I have read that the purpose of life is to remember all that our souls already know. I don't know if that is true but I like it.

Far Side of Fifty said...

A thought provoking post, I am looking forward to the rest..and you can take it both ways as in I am tired I must rest, and /or the rest of the story. I know there is a heaven, what we will look like..except perfect..(I am looking forward to that part, not too thin not to fat, hair that never needs coloring and a dewy complexion)I am not sure. God will take care of the details..I am just going to have a good time.
Life is what we make of it, good, bad, funny, sad..sometimes I think that we are too hard on ourselves and we should be required to forgive ourselves for past mistakes. Just a thought.

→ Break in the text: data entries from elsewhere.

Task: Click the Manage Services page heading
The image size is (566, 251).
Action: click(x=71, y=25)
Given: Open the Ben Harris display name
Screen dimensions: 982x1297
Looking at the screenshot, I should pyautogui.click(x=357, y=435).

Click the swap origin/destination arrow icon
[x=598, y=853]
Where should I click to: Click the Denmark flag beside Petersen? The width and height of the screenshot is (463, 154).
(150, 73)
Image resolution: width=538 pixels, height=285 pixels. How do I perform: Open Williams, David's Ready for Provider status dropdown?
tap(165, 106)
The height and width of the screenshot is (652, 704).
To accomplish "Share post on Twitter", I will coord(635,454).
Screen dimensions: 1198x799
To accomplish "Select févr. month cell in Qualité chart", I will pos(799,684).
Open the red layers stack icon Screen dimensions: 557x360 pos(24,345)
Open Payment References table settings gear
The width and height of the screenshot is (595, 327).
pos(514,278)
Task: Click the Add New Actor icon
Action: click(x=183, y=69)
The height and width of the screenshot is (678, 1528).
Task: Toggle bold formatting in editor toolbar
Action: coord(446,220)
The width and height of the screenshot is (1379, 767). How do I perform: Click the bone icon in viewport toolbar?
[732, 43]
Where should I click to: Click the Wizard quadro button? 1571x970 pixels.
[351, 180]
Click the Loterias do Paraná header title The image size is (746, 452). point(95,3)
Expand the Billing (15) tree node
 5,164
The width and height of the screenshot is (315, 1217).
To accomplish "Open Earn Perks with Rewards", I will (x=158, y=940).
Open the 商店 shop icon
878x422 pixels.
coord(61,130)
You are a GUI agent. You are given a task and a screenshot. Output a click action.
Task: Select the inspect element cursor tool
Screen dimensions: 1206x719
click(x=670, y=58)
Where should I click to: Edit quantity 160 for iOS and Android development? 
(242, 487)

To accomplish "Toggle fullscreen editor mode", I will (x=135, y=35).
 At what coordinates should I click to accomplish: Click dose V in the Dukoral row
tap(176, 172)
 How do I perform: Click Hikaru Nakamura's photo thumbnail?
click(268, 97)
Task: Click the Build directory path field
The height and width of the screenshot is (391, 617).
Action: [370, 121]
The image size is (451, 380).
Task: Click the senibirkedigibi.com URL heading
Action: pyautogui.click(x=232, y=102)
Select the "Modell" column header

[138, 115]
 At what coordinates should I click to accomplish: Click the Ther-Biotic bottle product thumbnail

Oh to be young again, and to have hormones that needed to be taken care of in a car..LOL..those were the days..:)

gayle said...

I have a very hard time with death. My mom died when I was 15 and my dad died about 10 years ago. I still miss them and have times that I get depressed. I admire how you have dealt with grief. I don't understand heaven and I do wonder what it will be like. My dad visits me in my dreams but not as much anymore and I never dream about my mom.
I like what Far Side said "oh to be young again and to have hormones"

Gigi said...

This was an absolutely beautiful and moving post (just found this other blog of yours - how have I missed it?) I wish I knew the answers. I don't. At this point in my life, all I can say is live life to the fullest, love and laugh as much as you can - because you don't know what's next.

Lucy said...

There's a very interesting and comforting thing that happens to a person who has been ill for a very long time. My mother would "dream" about my dad during the last... Oh... Four days of her life. She was very vapid and not very cognitive during those days, (the cancer had gone to her brain and there really wasn't a whole lot of mom left up there,) but we talked about dad's visits and when I told her to say Hi, she said she would!
I too dream about my dead people and I believe that they speak to us in our dreams and so they must exist on a mutual plane of some sort.
They say that sometimes when the phone rings and it's at an interesting moment: When there's someone coming to the door and you're in a compromising situation? That the caller is your guardian angel warning you? It's happened to me many times and I always thank them!
Sometimes we just have to sit still and pay attention, which I know you can do and you can feel and experience what our loved ones have become when they die.
Also, pennies from heaven are just that! The next time you see a penny, stop and pick it up. The year of the penny will tell you who has said hello!
....And Derald was a very cute hunk! I would have driven him to the gravel pit too!

Donna B. said...

In your last paragraph, you wrote," They aren't dead at all, and when one of them visits me in my dreams, they are just reminding me that we exist outside the space-time continuum." I believe that. I believe that is how the dead continue to communicate or comfort. I loved my Father's Mother. I am named after my Father and his Mother. I still have periodic dreams of her where she visits me. When my fiance was killed, he came to me. We who are left behind, must deal with our human-ness and our physical bodies. Once we become Spirit, those two anchors fall away and I believe we experience the freedom of being "set free" in a way we cannot know except to compare it to what we feel and experience in our dreams...

Your courage to bear your soul touches me at such a deep level. I cannot adequately express how much I respect your writing and find you so very worthwhile.

You are a connector. You help others find their way. You shine the lights of self discovery into others lives so they can see their own path. Your writing really blows me away.